**Data for analysis**
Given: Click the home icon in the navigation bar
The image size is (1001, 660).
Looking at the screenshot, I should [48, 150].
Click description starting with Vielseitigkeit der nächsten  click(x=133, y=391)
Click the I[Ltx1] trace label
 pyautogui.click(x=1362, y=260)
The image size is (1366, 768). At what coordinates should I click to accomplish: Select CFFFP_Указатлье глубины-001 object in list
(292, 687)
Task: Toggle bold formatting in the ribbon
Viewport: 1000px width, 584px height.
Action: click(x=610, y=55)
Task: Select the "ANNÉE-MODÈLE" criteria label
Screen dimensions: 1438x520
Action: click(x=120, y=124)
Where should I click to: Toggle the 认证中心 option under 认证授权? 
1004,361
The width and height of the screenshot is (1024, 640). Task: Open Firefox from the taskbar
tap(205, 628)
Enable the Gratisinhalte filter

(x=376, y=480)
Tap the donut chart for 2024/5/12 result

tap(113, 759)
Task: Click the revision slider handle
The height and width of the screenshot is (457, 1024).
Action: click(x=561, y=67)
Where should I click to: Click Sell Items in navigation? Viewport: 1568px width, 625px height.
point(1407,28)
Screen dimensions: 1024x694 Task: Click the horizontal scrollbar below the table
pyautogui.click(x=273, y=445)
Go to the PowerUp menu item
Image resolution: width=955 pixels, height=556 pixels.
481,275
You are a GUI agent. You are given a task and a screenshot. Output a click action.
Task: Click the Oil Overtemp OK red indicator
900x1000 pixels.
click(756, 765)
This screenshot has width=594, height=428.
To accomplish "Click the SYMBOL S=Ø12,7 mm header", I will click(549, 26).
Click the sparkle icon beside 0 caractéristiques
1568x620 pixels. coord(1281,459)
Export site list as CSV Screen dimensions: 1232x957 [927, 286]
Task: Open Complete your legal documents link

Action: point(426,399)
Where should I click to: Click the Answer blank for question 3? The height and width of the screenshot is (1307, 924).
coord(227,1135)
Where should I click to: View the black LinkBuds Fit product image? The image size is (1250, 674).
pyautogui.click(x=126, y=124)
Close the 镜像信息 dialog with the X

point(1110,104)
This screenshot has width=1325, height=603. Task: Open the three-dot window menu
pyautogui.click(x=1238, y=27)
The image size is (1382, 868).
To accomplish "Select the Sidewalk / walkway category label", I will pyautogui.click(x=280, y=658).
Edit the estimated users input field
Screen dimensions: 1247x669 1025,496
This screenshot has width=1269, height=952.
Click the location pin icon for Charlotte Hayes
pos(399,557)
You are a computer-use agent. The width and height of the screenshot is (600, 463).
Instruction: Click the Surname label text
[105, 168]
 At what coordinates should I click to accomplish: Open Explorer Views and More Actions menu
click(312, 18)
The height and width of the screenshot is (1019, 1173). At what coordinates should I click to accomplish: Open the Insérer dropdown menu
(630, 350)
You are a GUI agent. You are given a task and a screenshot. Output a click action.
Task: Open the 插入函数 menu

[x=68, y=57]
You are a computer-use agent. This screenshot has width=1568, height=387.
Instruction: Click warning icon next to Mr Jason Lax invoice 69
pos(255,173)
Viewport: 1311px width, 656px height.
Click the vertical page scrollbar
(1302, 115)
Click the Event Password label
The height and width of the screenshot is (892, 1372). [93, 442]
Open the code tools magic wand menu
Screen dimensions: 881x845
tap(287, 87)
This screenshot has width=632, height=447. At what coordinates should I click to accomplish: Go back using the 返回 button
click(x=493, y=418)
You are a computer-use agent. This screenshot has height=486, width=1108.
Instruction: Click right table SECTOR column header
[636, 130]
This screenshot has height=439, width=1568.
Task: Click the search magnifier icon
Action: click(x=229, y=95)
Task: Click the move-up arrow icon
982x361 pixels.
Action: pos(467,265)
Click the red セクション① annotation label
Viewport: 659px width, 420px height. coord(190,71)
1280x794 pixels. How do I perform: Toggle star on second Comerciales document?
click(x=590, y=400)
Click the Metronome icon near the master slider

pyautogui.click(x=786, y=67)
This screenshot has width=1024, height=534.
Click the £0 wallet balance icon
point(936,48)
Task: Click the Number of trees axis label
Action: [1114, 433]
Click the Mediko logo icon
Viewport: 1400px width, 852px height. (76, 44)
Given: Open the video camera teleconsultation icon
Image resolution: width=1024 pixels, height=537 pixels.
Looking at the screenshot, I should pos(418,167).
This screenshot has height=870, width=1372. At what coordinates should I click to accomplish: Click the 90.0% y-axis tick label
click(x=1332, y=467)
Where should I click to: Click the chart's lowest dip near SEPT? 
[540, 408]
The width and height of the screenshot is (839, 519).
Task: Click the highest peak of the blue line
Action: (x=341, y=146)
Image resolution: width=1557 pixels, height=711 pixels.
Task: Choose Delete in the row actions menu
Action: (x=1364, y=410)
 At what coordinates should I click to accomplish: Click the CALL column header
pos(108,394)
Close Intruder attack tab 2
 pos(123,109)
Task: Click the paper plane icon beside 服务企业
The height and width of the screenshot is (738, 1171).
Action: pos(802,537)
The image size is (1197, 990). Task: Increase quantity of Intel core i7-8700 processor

**Exercise brief**
Your response should be the lines of the entries above that include the string "will".

**Completed task**
To accomplish "Click the SYMBOL S=Ø12,7 mm header", I will click(549, 26).
To accomplish "Select the Sidewalk / walkway category label", I will pyautogui.click(x=280, y=658).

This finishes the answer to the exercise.